Er ließ mir also die Wahl. Ich sah ihn nicht als Meister, doch war er auch nicht mein leiblicher Vater. Dennoch empfand ich es treffender, ihn als Vater zu bezeichnen, da es sich die letzten Monaten genau so angefühlt hatte. Er brachte mir vieles über das Leben als Vampir bei und stand mir dabei nicht nur wie ein Meister sondern auch wie ein Vater zur Seite. Es war ihm wichtig, dass es mir gut ging und dass ich zufrieden war.

"Danke, dass du mir alles erzählt hast."

Er nickte kurz und sagte mir, dass es Zeit sei, ins Bett zu gehen.

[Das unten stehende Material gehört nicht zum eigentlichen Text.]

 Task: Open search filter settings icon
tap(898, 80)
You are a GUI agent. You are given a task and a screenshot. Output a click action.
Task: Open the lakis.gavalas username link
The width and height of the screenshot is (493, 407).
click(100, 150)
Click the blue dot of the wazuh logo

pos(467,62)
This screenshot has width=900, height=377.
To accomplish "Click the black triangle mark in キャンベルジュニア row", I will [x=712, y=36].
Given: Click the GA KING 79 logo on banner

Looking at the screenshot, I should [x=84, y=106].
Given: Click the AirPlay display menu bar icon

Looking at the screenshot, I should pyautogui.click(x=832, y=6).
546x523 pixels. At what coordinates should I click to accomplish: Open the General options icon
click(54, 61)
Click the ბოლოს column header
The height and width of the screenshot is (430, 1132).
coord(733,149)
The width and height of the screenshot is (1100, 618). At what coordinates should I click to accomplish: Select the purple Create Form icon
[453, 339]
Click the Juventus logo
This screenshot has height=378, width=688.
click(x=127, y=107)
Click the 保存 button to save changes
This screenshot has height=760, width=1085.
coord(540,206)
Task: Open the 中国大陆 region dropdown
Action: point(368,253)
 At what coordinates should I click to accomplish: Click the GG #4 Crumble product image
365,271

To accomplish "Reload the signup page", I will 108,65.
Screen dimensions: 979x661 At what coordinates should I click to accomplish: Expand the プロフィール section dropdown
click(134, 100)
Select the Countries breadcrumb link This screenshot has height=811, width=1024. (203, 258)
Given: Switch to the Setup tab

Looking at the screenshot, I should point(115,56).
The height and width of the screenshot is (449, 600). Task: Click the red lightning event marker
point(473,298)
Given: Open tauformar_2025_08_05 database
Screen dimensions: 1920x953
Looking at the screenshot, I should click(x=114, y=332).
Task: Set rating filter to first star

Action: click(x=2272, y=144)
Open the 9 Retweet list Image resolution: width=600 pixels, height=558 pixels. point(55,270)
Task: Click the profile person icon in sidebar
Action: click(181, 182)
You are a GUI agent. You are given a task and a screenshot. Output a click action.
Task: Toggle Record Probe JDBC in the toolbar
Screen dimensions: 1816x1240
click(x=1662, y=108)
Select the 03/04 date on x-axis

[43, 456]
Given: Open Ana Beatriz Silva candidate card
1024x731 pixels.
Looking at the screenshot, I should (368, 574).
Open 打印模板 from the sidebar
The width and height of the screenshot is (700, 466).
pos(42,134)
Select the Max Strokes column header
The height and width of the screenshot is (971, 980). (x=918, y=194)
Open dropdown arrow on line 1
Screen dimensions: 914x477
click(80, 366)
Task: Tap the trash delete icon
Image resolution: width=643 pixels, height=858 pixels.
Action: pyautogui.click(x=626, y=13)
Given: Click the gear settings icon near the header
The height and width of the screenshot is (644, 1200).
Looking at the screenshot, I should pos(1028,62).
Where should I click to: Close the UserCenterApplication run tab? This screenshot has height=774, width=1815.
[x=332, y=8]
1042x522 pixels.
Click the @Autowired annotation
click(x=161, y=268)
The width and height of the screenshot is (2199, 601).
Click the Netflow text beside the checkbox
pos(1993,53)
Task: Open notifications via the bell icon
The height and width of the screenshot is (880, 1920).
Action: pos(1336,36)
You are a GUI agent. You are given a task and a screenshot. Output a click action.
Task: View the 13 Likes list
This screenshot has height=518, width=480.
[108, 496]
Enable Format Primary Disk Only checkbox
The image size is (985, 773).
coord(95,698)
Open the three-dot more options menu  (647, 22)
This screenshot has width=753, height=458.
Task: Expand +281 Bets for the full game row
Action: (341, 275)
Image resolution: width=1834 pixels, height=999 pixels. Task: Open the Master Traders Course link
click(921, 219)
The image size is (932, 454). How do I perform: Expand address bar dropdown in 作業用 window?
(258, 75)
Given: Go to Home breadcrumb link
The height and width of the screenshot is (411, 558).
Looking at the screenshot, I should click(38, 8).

Ich ging an ihm vorbei, blieb kurz stehen, bevor ich den Salon verließ, und wandte mich noch einmal an ihn.

"Schlaf gut ... Vater."

Ein leichtes Lächeln umspielte meine Lippen und ich konnte ihm ein Schmunzeln entlocken, als ich ihn nichts desto trotz noch immer Vater nannte. Er wünschte mir noch einen schönen Schlaf und deutete mir an, dass es Zeit wurde, nach oben zu gehen. Er ging in sein Zimmer und ich nach oben in meines. Ich musste eine Nacht über das alles schlafen. Doch jetzt, da ich endlich wusste, was geschehen war, fühlte ich mich besser. Es war schwer, all das zu verstehen, doch ich fühlte mich leichter. Eine Weile ging ich das Ganze in Gedanken durch, bis mir irgendwann die Augen zufielen und ich endlich schlafen konnte.
 


 

Einige Tage später klingelte es schon zeitig an der Tür. Ein Dienstmädchen öffnete sie und ließ den jungen Mann herein. Sie bat ihn, im Wohnzimmer zu warten. Kurz darauf konnte ich ihre Schritte hören, wie sie die Treppe hinauf kamen und es kurz darauf an meine Tür klopfte. Ich bat sie herein und setzte mich auf. "Miss Sato, Mr. Rivers ist hier und wartet bereits auf Sie". Ich nickte ihr zu und sagte das ich gleich hinunter kommen würde.

Sie verließ das Zimmer und ich sprang unter meiner Decke hervor. Es war nun schon eine Weile her, dass ich mich weiter als nötig von meinem Bett entfernt hatte, doch Scott ließ mir keine andere Wahl, als jetzt damit aufzuhören. Schnell ging ich ins Bad, machte mich zurecht und zog mich an. Ich eilte nach unten und konnte sehen, wie er im Wohnzimmer umher ging.

"Scott, du bist zu früh!", lächelte ich ihn an, "aber lass uns jetzt gehen, ich muss dir unbedingt etwas erzählen."

Ich verabschiedete mich noch von meinem Vater und verließ mit Scott das Haus. Ich kannte ihn jetzt seit einigen Monaten. Auch er war ein Vampir und ich verstand mich gut mit ihm.

Draußen hielt ich kurz Inne und wandte mich an Scott.

"Er hat mir vor ein paar Tagen alles erzählt. Du weißt schon, die Sache mit meinen Erinnerungen."

Er nickte nur und hörte mir zu, wie ich ihm alles von Anfang bis zum Ende erzählte. Obwohl er nichts sagte, fühlte ich mich verstanden. Er war da und half mir mein neues Leben lieben zu lernen.
 

Ich mochte und mag es auch heute noch.